▸ **Data items**:
──────

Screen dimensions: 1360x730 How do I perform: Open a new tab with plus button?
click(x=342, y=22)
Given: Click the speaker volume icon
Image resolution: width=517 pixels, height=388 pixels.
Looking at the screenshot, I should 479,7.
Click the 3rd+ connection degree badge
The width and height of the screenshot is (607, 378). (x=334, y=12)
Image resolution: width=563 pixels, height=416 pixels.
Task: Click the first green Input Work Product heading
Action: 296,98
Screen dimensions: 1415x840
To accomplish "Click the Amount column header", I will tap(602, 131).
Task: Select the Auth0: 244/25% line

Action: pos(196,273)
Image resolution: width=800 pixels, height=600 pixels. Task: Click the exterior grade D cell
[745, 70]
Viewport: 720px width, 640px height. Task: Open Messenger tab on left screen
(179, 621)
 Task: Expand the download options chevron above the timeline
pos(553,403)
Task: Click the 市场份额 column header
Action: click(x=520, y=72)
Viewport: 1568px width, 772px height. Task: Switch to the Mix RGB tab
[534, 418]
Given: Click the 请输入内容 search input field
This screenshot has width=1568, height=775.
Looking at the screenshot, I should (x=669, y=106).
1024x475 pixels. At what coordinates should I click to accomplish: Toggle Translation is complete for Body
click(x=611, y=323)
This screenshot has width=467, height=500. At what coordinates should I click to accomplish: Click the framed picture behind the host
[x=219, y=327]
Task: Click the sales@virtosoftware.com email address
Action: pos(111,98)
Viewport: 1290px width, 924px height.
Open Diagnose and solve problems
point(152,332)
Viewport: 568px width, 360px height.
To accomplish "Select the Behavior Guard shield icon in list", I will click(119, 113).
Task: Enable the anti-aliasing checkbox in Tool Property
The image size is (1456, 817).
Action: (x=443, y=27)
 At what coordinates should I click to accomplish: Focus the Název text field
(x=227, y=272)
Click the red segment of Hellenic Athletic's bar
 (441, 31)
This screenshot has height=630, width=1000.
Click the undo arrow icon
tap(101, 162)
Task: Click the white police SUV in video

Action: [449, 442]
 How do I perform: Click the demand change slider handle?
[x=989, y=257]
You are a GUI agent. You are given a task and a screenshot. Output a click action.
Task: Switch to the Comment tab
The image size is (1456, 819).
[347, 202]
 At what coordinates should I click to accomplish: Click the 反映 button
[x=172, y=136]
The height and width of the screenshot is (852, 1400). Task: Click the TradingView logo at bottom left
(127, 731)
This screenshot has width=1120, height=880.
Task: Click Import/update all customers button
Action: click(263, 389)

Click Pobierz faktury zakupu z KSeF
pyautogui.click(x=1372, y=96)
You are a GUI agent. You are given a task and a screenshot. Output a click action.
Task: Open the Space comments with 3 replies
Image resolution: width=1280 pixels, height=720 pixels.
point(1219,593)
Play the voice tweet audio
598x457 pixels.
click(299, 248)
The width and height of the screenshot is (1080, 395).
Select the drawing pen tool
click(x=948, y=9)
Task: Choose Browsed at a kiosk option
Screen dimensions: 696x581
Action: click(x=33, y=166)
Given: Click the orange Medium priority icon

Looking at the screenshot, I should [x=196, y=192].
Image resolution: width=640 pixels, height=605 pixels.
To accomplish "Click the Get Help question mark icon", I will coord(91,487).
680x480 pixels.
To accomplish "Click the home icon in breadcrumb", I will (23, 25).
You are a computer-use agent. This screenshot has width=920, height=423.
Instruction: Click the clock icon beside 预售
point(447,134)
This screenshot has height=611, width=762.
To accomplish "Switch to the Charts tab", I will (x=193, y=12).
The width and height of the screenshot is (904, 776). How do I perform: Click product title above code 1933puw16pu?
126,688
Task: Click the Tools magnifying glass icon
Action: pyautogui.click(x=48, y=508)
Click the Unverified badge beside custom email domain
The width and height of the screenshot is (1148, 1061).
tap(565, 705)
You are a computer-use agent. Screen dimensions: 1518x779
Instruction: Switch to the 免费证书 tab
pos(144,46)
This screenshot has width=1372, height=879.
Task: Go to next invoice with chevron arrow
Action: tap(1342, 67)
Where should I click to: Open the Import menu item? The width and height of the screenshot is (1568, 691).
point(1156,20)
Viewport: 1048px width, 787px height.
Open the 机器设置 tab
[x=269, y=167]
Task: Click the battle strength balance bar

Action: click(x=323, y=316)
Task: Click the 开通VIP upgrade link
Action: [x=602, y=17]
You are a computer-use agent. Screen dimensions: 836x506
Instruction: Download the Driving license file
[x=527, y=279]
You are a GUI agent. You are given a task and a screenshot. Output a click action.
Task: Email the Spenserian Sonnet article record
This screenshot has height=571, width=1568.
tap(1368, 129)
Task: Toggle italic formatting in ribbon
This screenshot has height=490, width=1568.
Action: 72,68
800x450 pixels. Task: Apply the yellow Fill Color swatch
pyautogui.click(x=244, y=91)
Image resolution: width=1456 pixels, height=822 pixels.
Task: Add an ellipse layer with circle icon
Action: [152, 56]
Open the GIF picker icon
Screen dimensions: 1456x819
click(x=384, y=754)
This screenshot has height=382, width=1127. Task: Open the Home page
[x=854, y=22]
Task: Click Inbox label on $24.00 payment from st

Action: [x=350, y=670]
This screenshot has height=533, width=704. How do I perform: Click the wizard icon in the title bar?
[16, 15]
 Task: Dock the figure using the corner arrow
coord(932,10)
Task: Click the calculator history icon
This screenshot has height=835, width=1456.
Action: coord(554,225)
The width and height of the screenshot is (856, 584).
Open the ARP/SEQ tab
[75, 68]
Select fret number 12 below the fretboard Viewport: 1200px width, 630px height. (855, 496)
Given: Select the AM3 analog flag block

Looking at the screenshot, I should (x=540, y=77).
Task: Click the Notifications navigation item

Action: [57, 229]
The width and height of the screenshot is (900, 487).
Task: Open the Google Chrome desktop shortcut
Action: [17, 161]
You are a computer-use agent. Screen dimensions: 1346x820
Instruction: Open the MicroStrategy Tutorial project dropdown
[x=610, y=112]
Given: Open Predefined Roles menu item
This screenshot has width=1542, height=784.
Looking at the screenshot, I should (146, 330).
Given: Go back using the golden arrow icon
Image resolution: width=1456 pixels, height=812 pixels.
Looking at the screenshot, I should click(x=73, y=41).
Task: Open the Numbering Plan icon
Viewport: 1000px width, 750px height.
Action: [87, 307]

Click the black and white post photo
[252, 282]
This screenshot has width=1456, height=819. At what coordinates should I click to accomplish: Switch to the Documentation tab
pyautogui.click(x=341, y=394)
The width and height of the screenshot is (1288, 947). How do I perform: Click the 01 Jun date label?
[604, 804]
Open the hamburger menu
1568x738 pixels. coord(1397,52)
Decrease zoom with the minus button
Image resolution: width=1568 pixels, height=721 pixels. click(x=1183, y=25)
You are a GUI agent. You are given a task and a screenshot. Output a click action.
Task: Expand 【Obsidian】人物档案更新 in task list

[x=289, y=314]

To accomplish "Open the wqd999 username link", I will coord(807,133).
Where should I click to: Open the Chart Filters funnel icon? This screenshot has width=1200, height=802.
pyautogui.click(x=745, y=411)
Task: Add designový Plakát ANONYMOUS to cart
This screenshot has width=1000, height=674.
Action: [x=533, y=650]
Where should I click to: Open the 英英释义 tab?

──────

▸ **PROBLEM STATEMENT**:
List each line of the listing above that contains the word "link".

▸ **EXERCISE RESPONSE**:
Task: Click the 开通VIP upgrade link
To accomplish "Open the wqd999 username link", I will coord(807,133).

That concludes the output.